Document segment -

Segment Open

By Carolyne Zinko By Carolyne Zinko | April 9, 2020 | Lifestyle,
Instead of scotch and beer, spirits makers from San Jose to Fairfield and across the Lake Tahoe border are serving up bottles of sanitizer these days, in a bid to help citizens fight the coronavirus. Among the many San Jose business leaders galvanizing on behalf of Santa Clara County’s 1.9 million residents are real estate entrepreneur Gary Dillabough, who reached out to Dan Gordon, CEO of Gordon Biersch Brewing Company, for the effort. The brewer was thwarted by federal regulations that required a distiller’s license, but both knew of the Maestri family of San Jose, whose Frank-Lin distillery had moved 80 miles northeast to Fairfield and had rail car-sized quantities of ethanol, isopropanol and plastic bottles on hand. Gordon secured a shipment of hydrogen peroxide, the third key ingredient in hand sanitizer, and the operation began. An initial batch of 3,500 gallons was dispensed into 200 ml and 1.75-liter spray bottles on April 4 and shipped to San Jose. A second, 5,500-gallon batch is in the works, pending acquisition of isopropanol. Dillabough is in charge of six-figure fundraising efforts and directing the delivery of sanitizer to the city of San Jose, to front-line responders and to emergency care packages for families hit by COVID-19. Says Gordon, “Gary doesn’t want to turn this off until everybody has the sanitizer they need.”

Segment Closed

Data extract -
Segment Open

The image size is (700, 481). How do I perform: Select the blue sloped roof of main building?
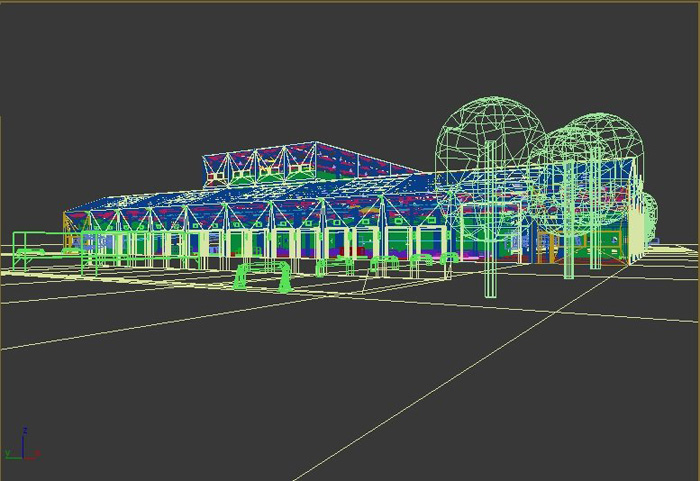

Segment Closed

Required action 1 - According to the article on distillers making hand sanitizer, why did Dan Gordon's brewery not produce the sanitizer itself, and what made the Maestri family's distillery a workable alternative?
Required action 2 - Carry on the article about spirits makers producing hand sanitizer, starting right after its final sentence.
The listing was taken from a separate source and has no connection to the article.

Task result 1 - Federal regulations required a distiller's license, which stopped the brewer from making it. The Maestri family's Frank-Lin distillery in Fairfield had rail car-sized quantities of ethanol, isopropanol and plastic bottles on hand.

Task result 2 -
Meanwhile, San Francisco environmentalists and philanthropists Christopher and Camille Bently, who recently launched Bently Heritage, a company intent on making America's finest single malt scotch in a farm-to-flask operation in Minden, Nev., have also stepped into the action. When the coronavirus hit, Christopher Bently said he was approached by government officials in Washington, D.C. and Florida about shifting production from spirits to sanitizer. “Within four days of those calls, we were producing it,” he says. “We ordered the material and got fast-tracked for the permit, to make it legally.” By early April, Bently Heritage had made 1,400 gallons of gel and spray sanitizer, delivering it in bulk containers to hospitals and first responders in counties in the South Lake Tahoe vicinity of California and Nevada. Bently Heritage is covering the cost of production, has not laid off any workers, and expects to produce 600 to 900 gallons a week, “until the need lifts,” Christopher Bently says.